▸ **Work item**
Return nothing but the lines from the one containing "Image resolution: width=1248" through the end of the records below, exactly as they stand and without pictures.

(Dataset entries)
:::::
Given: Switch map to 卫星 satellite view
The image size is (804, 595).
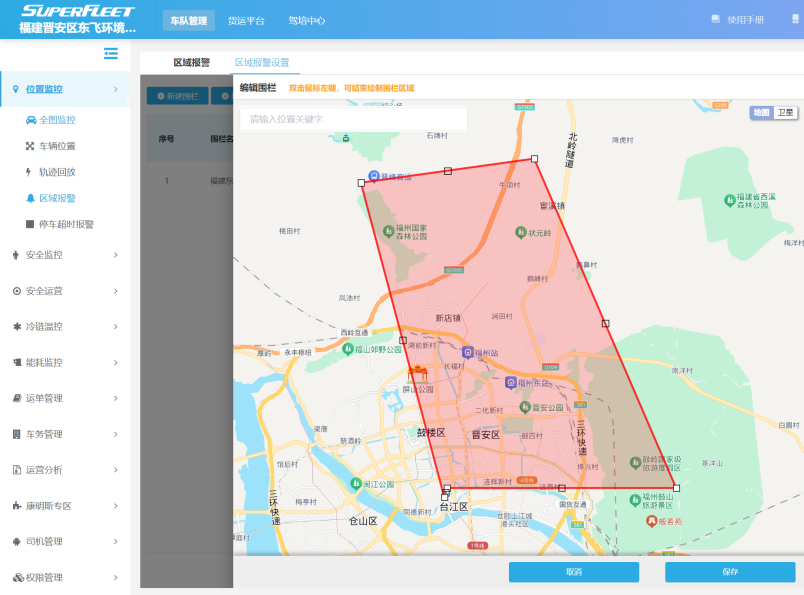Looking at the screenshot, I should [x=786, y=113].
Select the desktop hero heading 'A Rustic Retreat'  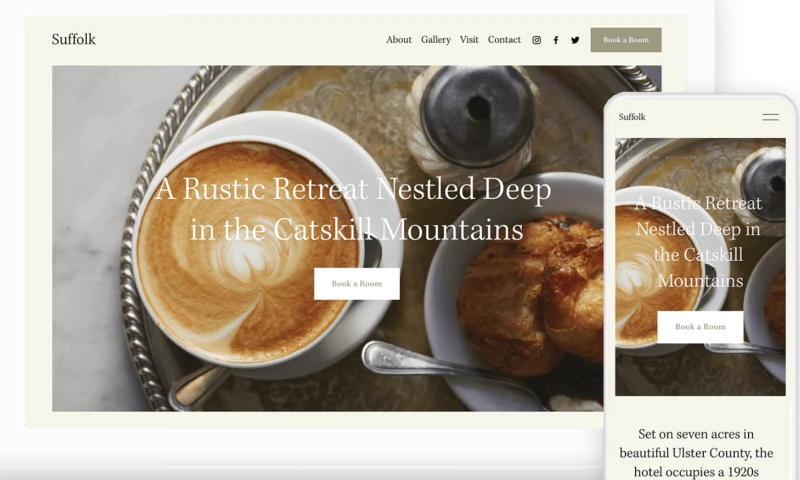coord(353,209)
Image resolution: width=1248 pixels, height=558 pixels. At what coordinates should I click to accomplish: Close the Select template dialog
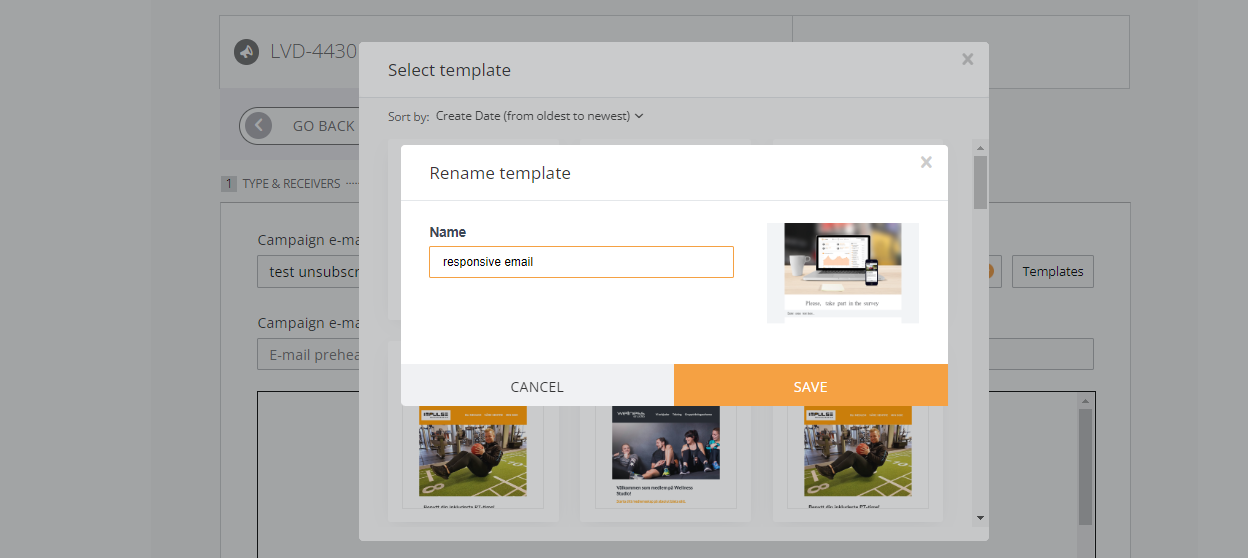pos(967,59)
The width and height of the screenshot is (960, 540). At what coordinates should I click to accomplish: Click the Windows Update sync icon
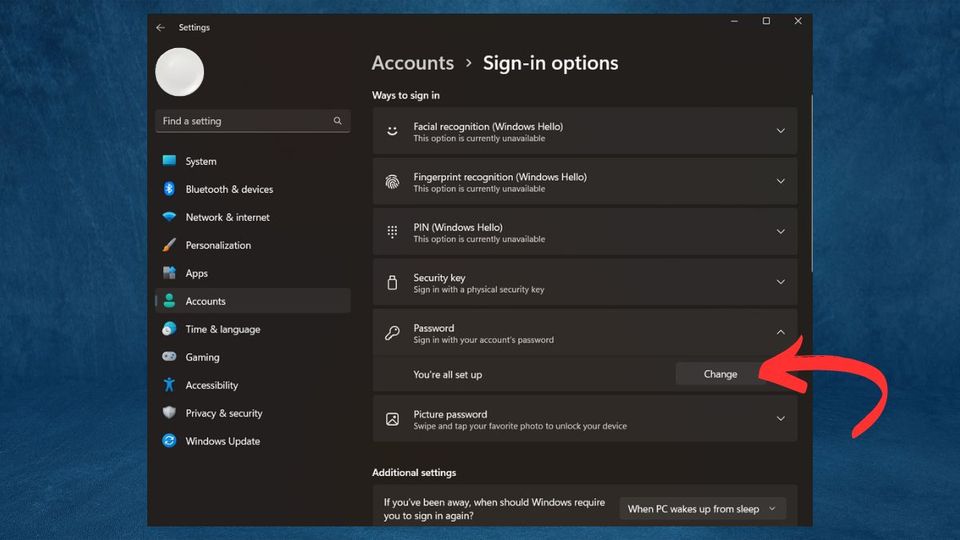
:::::
▸ **Worked solution**
Image resolution: width=1248 pixels, height=558 pixels. At what coordinates should I click to accomplish: Close the Select template dialog
pos(967,59)
The width and height of the screenshot is (960, 540). At what coordinates should I click to accomplish: Click the Windows Update sync icon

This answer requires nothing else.